- Excerpt to read -
┌──
This isn't a rally cry for incels, mass shooters, or racist white men. This film is a wake up call to our world. It's a film that gets under your skin and forces you to look at the underbelly of society that we all like to conveniently push under the rug and forget that it exists, including the people who slip through the cracks and can't function in society. But what happens when what we push under the rug creeps back out and bears all of society's failures before us with vengeance, anger, and lives taken in a horrifying, nightmare-inducing sacrifice that demands payment in blood for wrongdoing?
Joker is a film that poses difficult questions to ugly dilemmas and has no easy answers for why. It shows how these things can get to a point and the aftermath, but like real life, it doesn't give the answers in between that shed light, provide closure, and perhaps even give preventative steps for the future. No. Like real life, it's ugly, it's painful, and we don't want to talk about it. We just move on, blame certain factors, attempt to pass legislation against those blamed factors, and pat ourselves on the back thinking we've made a quantum leap forward in improving society. It's a vicious punch in the gut that pries open your eyelids, forcing you to look into the nightmarish abyss that lies beneath the surface of society.
Arthur Fleck is a mentally troubled man who suffers from uncontrollable fits of laughter when his emotions bubble to the surface. He works as a clown entertainer, he aspires to be a comedian (Including religiously watching the late night program hosted by comedian, Murray Franklin), and lives and takes care of his mother (Who, 30 years ago, worked as a maid for the rich Wayne family. She also writes letters to Thomas Wayne, thinking he'll provide monetary support to them and supports his campaign for mayor). He's on medication and seeing a therapist weekly, but is barely functioning despite being on seven different medications. It also doesn't help that his therapist seems to be going through the motions and doesn't really pay attention to what he says.
His city, Gotham, is in a state of despair. Crime is on the rise and economic hardships abound. So bad is the state of the city that the garbage men are on strike, causing tons of garbage to pile up in the street and the rats have become super rats. Of course, in the midst of the turmoil, political hopefuls, such as Thomas Wayne can't help but pounce on the issues with promises of a brighter tomorrow to stroke their own egos behind a false smile that would make the shadiest car salesman seem humble by comparison.
└──
- Provided data -
┌──
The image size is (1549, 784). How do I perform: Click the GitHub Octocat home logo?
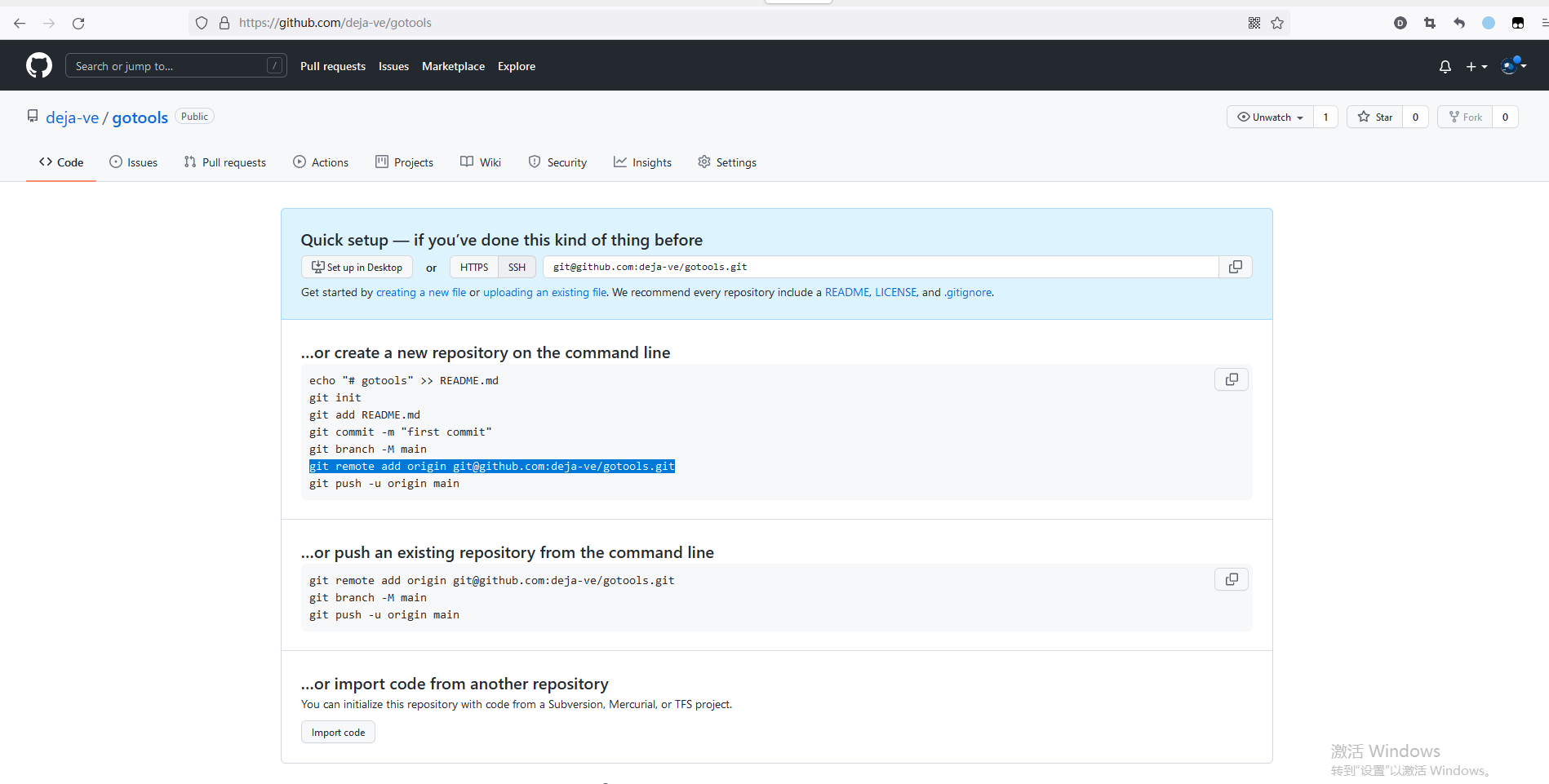click(39, 66)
└──
- Problems and tasks -
• 1. Reproduce the Joker review word for word, between "Arthur Fleck is" and "what he says.", inclusive.
• 2. According to the Joker review, how many different medications is Arthur Fleck taking?
• 3. Pick up the Joker review after its last sentence and keep writing.

- Results for each task -
• 1.
Arthur Fleck is a mentally troubled man who suffers from uncontrollable fits of laughter when his emotions bubble to the surface. He works as a clown entertainer, he aspires to be a comedian (Including religiously watching the late night program hosted by comedian, Murray Franklin), and lives and takes care of his mother (Who, 30 years ago, worked as a maid for the rich Wayne family. She also writes letters to Thomas Wayne, thinking he'll provide monetary support to them and supports his campaign for mayor). He's on medication and seeing a therapist weekly, but is barely functioning despite being on seven different medications. It also doesn't help that his therapist seems to be going through the motions and doesn't really pay attention to what he says.

• 2. Seven.

• 3.
Arthur's fragile world soon begins to crumble, when during a job simply holding a sign and dancing for a store's going out of business sale, his sign is stolen, and when he pursues the thieves, he gets jumped and beaten. After the incident, one of his fellow clown performer co-workers gives him a gun for protection (Despite Arthur not being allowed to have a firearm due to his mental illness). As if being attacked weren't bad enough, he is accused of stealing the sign as his boss refuses to believe his story and he loses a portion of his paycheck to pay for the sign.
Things only go downhill more when the city cuts funding across the board, including mental health services, leaving Arthur without a therapist or a means to get his medications. He then loses his job after a performance at a children's hospital in which his gun falls from his pocket.
Soon, Arthur is thrown into despair and what emerges from that despair that chips away at his fragile facade piece by piece will shatter and devastate the entire populace of Gotham City.
The story is gripping from start to finish. Sure, it has familiar hallmarks, but this film takes those hallmarks and makes them feel fresh again. Not only that, but unlike other films, it never strays into easy ploys like pop psychology. No, this film makes every moment feel timely, real, and deeply unsettling. I'm no expert on mental health, but much like the true nature of mental health issues, it's unpredictable and multi-faceted. No one person fits into a box that checkmarks all the signs. Sure, there are signs and similar characteristics, but that's merely a brushstroke to the nature of mental illness. There are many layers to such issues and this film's story doesn't try to haphazardly apply the band aids of pop psychology to those layers.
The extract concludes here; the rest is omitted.